IgorSavtchenko 1 year ago
@IgorSavtchenko the TRW is meant for a fixed installation with carefully designed baffles. chamber, back pressure area, etc... however, the inventor recently told me that he is working on a portable TRW unit, for large venues such as concerts.
tzotzo 1 year ago
No, it acts sort of like a helicopter blade where it engages levers to change the pitch of the blades. The "fan" spins at a constant speed and with no signal, the blades are straight, and as the bass comes on and a signal goes into the voice coil, it changes the pitch of the blade creating pressure inside the other room/box.

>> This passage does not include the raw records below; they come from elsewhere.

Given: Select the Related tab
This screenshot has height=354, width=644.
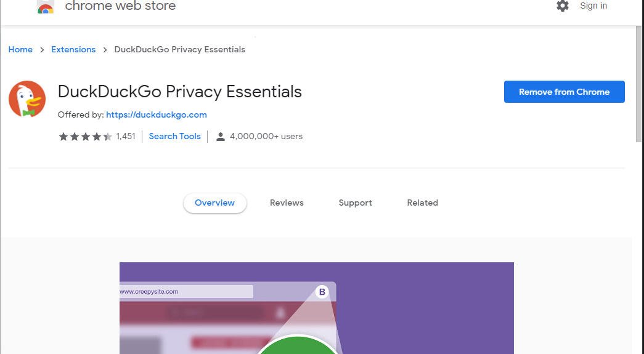Looking at the screenshot, I should [x=422, y=203].
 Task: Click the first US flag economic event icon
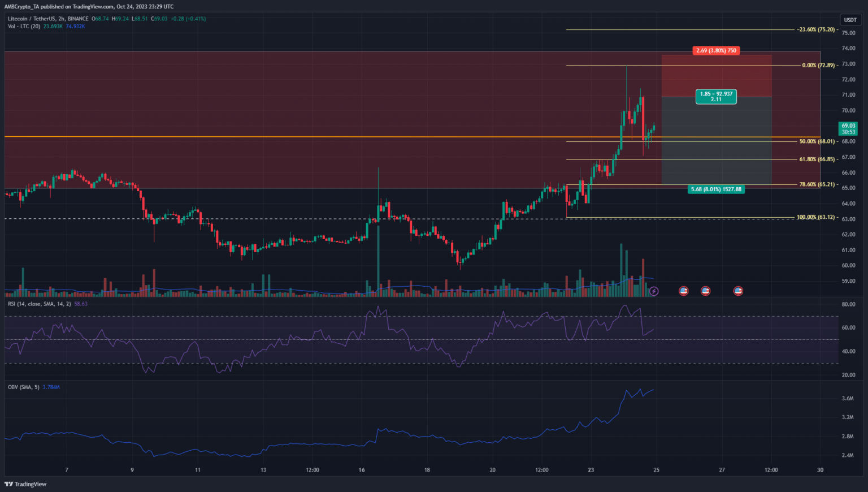point(684,291)
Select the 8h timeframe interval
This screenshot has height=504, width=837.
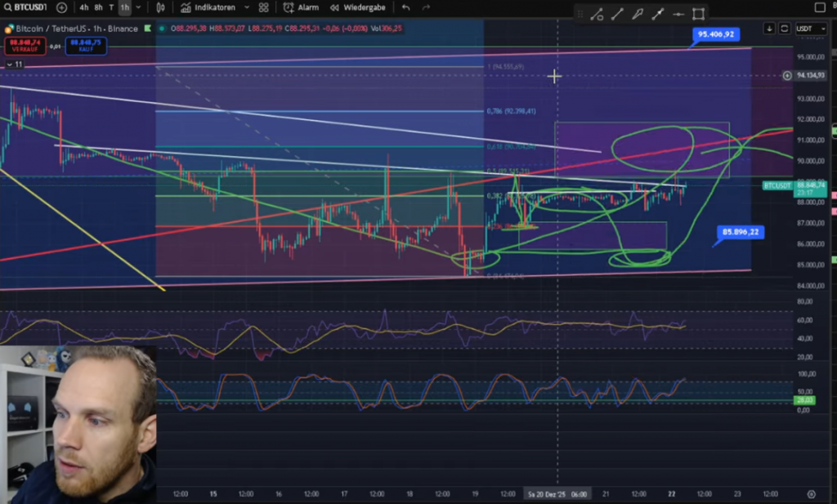click(x=99, y=7)
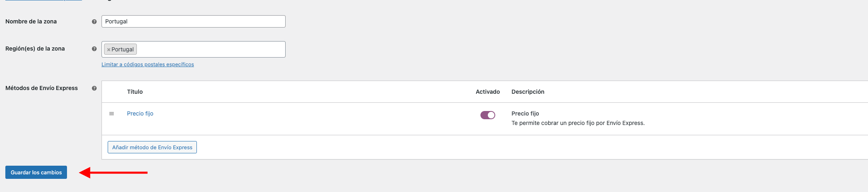Focus the Nombre de la zona text field
868x192 pixels.
[x=193, y=21]
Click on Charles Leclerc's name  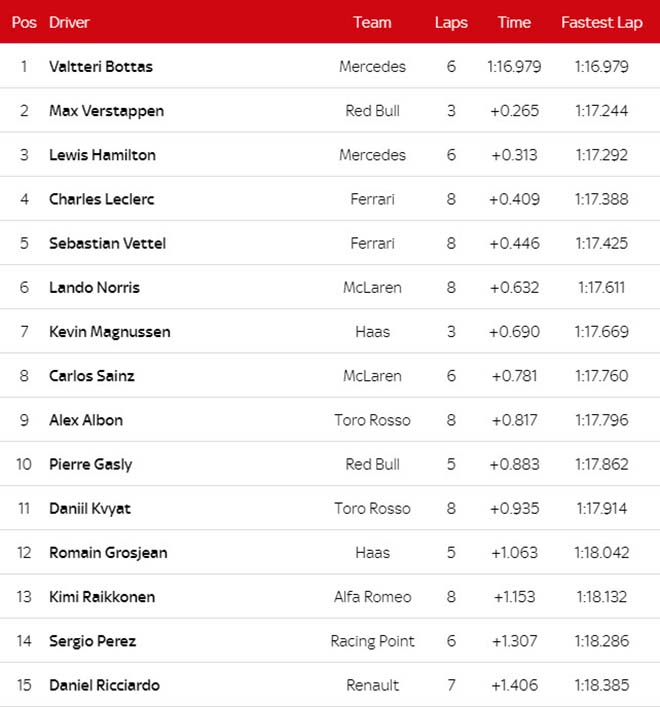click(x=102, y=199)
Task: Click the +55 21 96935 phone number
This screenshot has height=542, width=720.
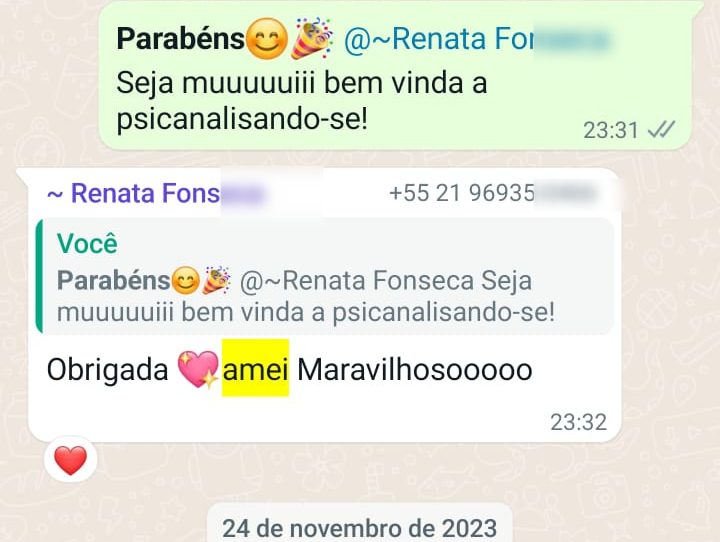Action: pos(492,193)
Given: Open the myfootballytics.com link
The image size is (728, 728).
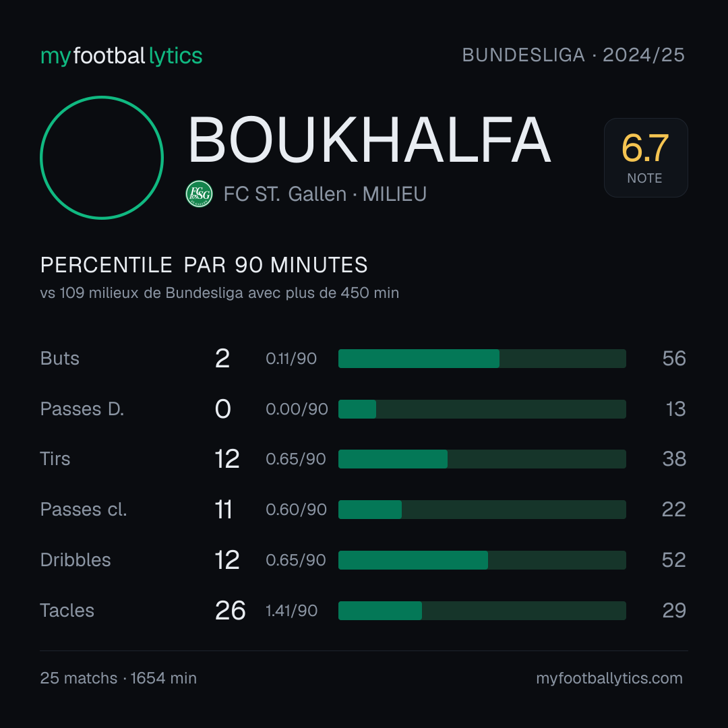Looking at the screenshot, I should coord(609,678).
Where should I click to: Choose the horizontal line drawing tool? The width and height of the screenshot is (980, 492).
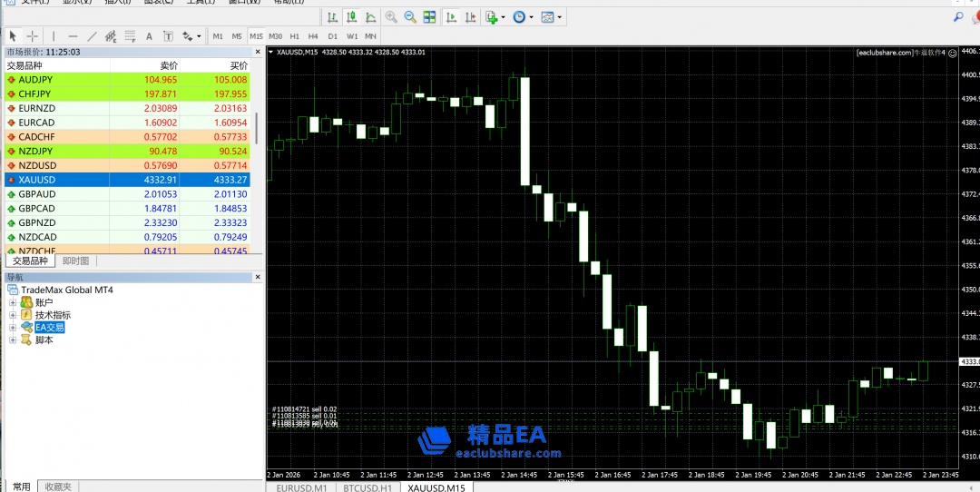click(x=73, y=36)
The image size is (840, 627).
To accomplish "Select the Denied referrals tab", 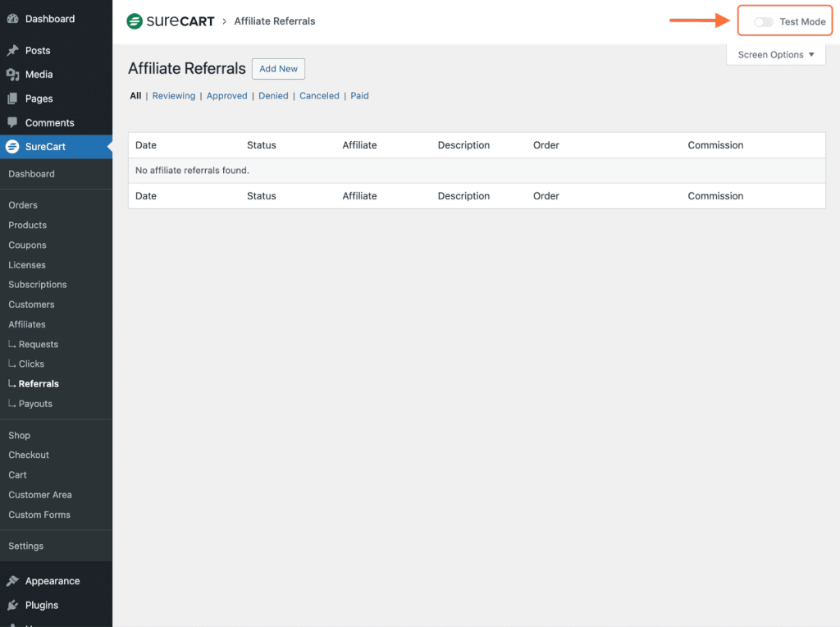I will tap(273, 95).
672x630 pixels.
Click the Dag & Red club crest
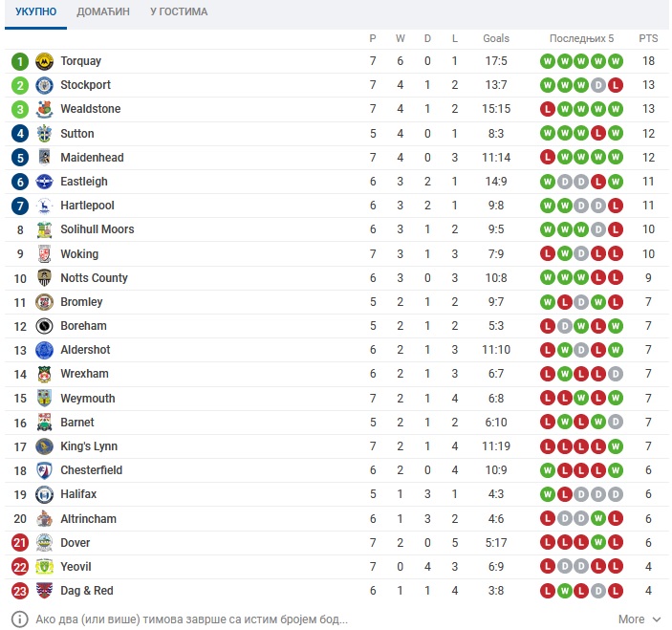[44, 591]
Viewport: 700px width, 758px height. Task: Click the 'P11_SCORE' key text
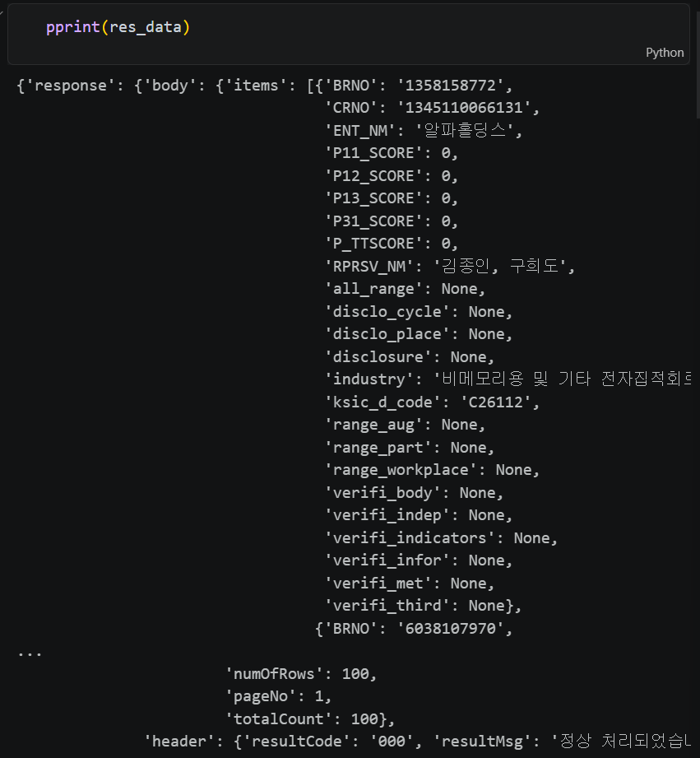[x=373, y=153]
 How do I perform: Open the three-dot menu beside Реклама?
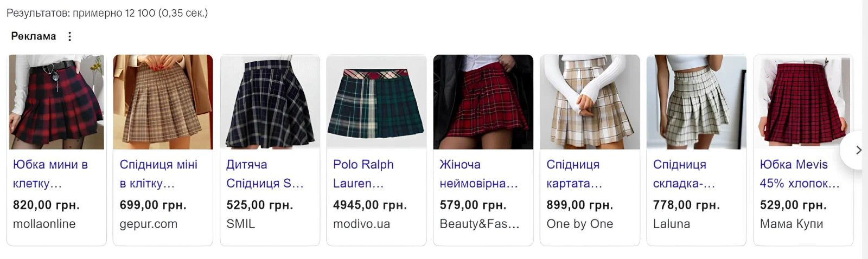pyautogui.click(x=69, y=36)
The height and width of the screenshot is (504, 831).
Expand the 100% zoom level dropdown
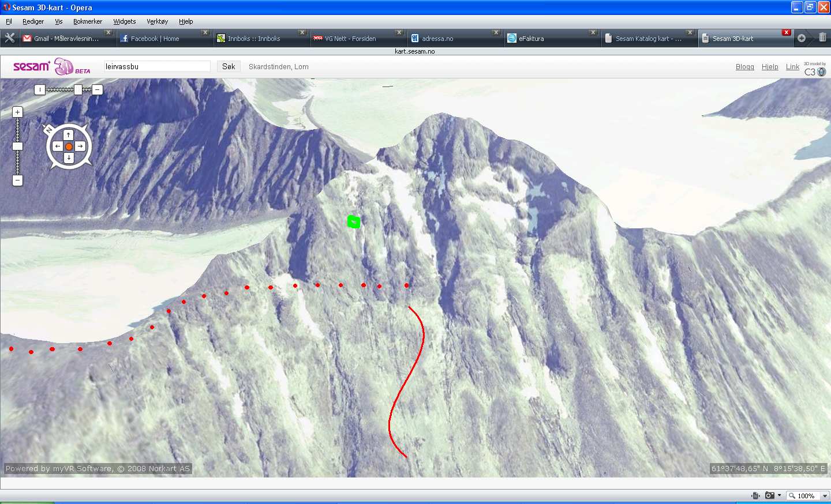pos(825,496)
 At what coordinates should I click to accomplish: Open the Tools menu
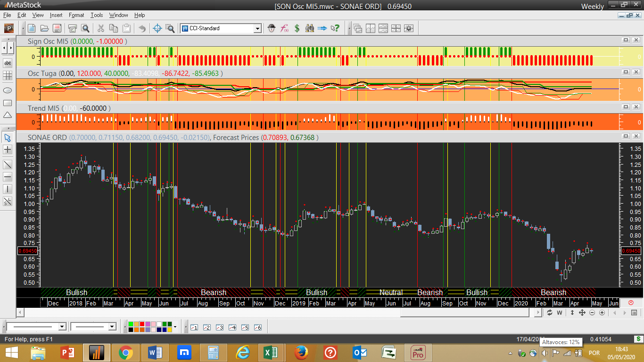pos(97,15)
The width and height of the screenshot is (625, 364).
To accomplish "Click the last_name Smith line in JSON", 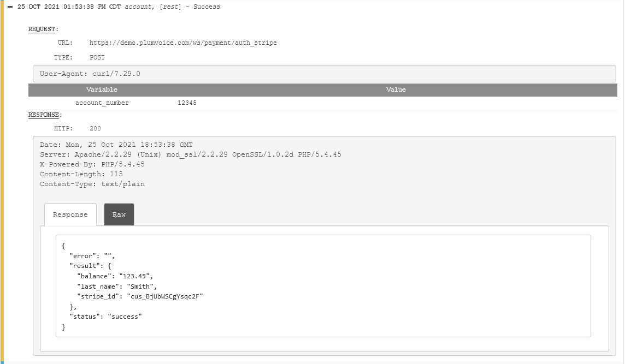I will (117, 286).

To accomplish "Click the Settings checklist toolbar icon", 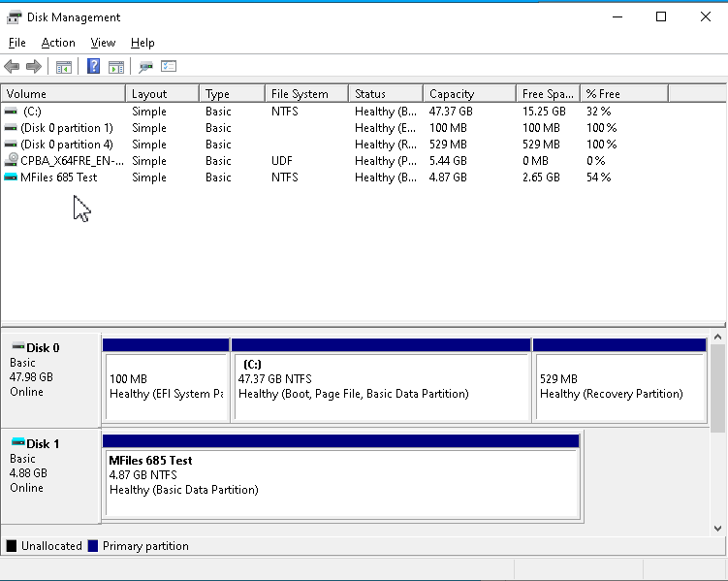I will 169,66.

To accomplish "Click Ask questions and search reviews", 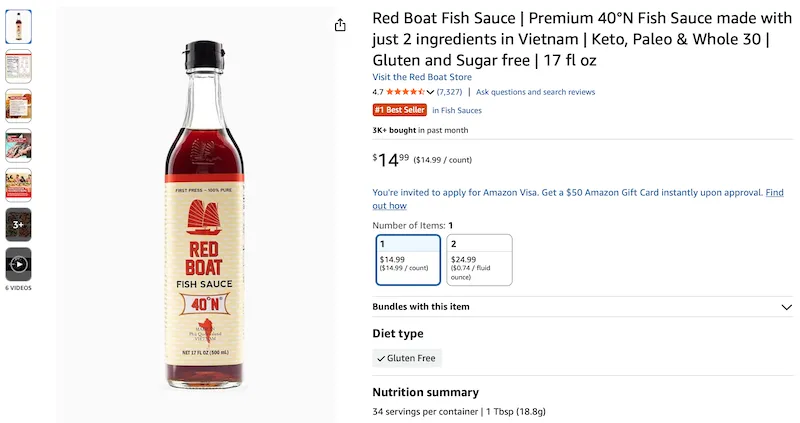I will tap(535, 92).
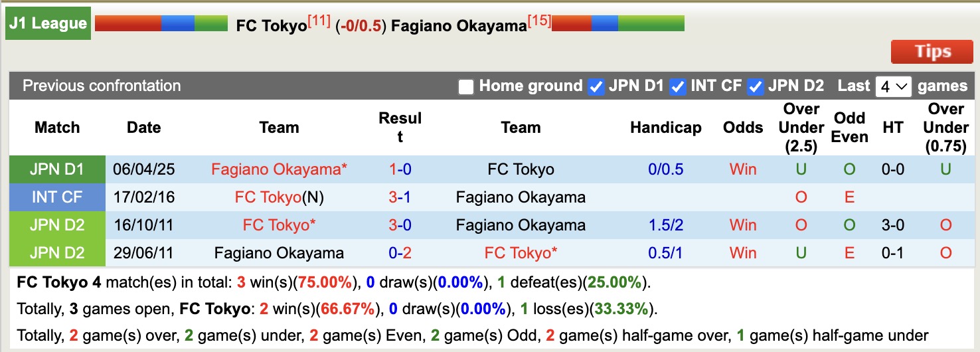Click Fagiano Okayama's form color bar
Viewport: 980px width, 352px height.
pos(617,24)

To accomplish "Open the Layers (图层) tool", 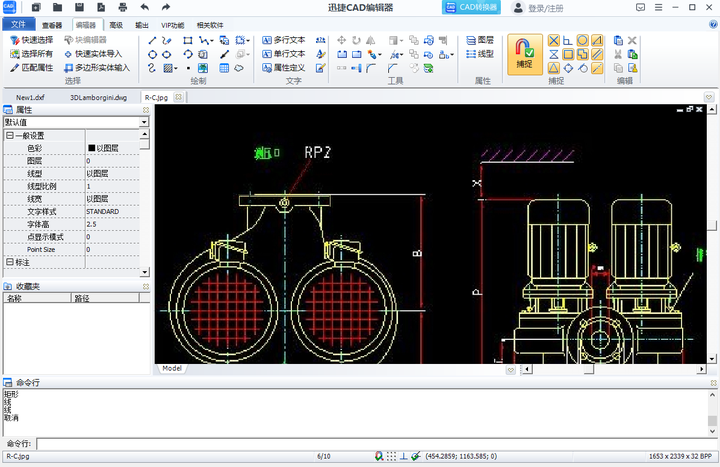I will (479, 40).
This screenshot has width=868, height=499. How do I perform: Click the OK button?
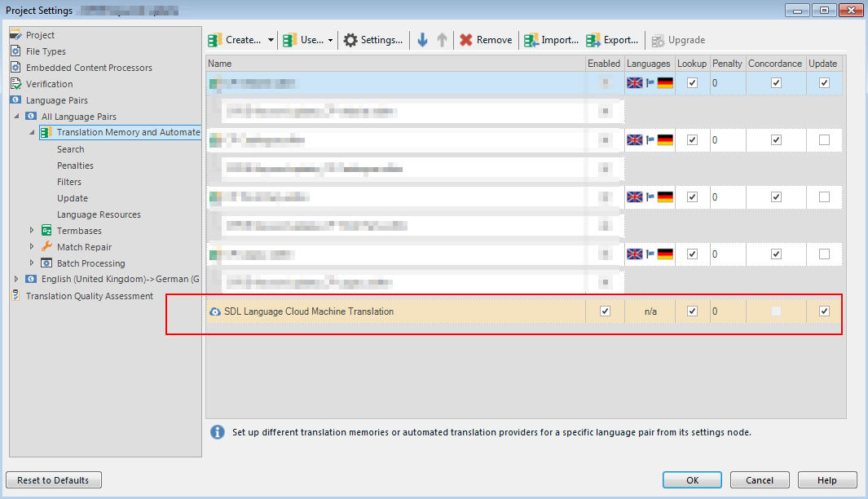pos(692,480)
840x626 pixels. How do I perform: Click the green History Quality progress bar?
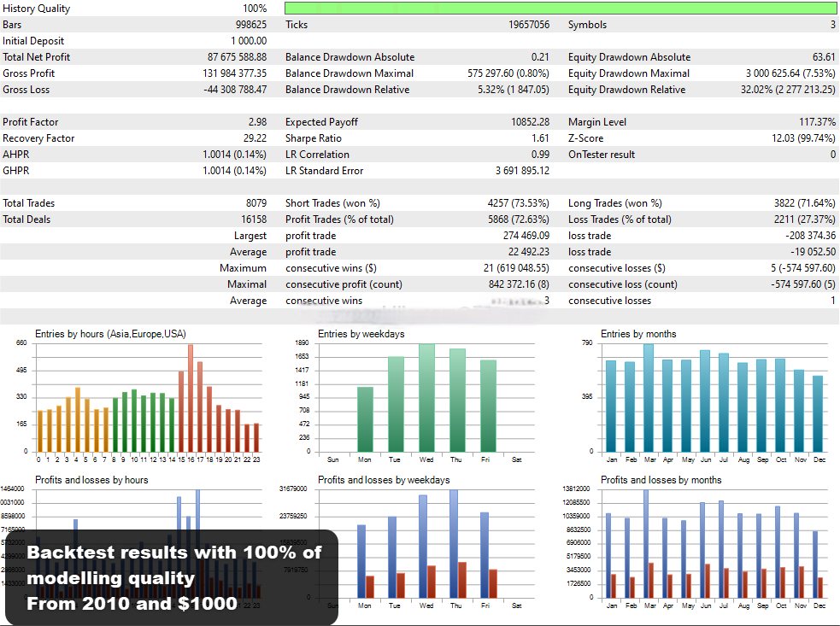561,9
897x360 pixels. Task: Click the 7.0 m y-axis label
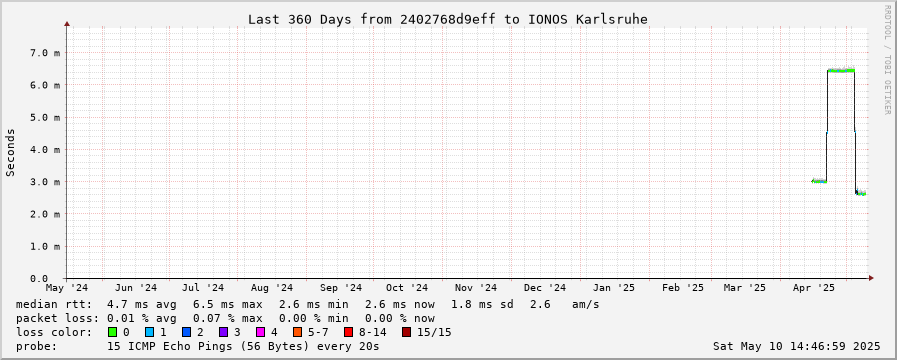[45, 53]
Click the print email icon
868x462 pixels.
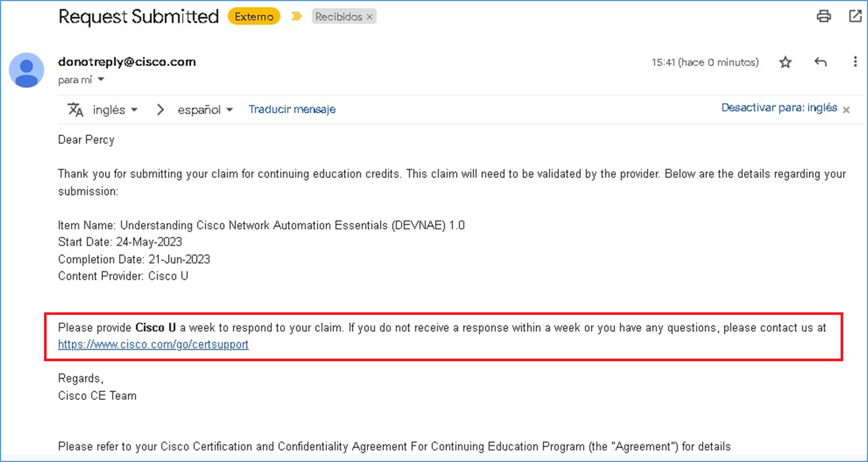coord(824,17)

hellatyteman13 1 year ago 13
@hellatyteman13 yes, finally somebody gets it!
tzotzo 1 year ago 11
I've been searching for leslies and rotary speakers, but I have no idea whats going on here....spinning subwoofer?
dannon2010 1 year ago 3
@dannon2010 yes it is a subwoofer. High pressure low freq sound waves are produced by the blade (which spins at a constant speed, around 700Hz if I recall) which changes pitch linearly according to the voltage waveform from the amp output. As simple as that. So the pitch can be positive, zero, and negative. There is a max amplitude pitch of course which should not be approached otherwise distortion increases.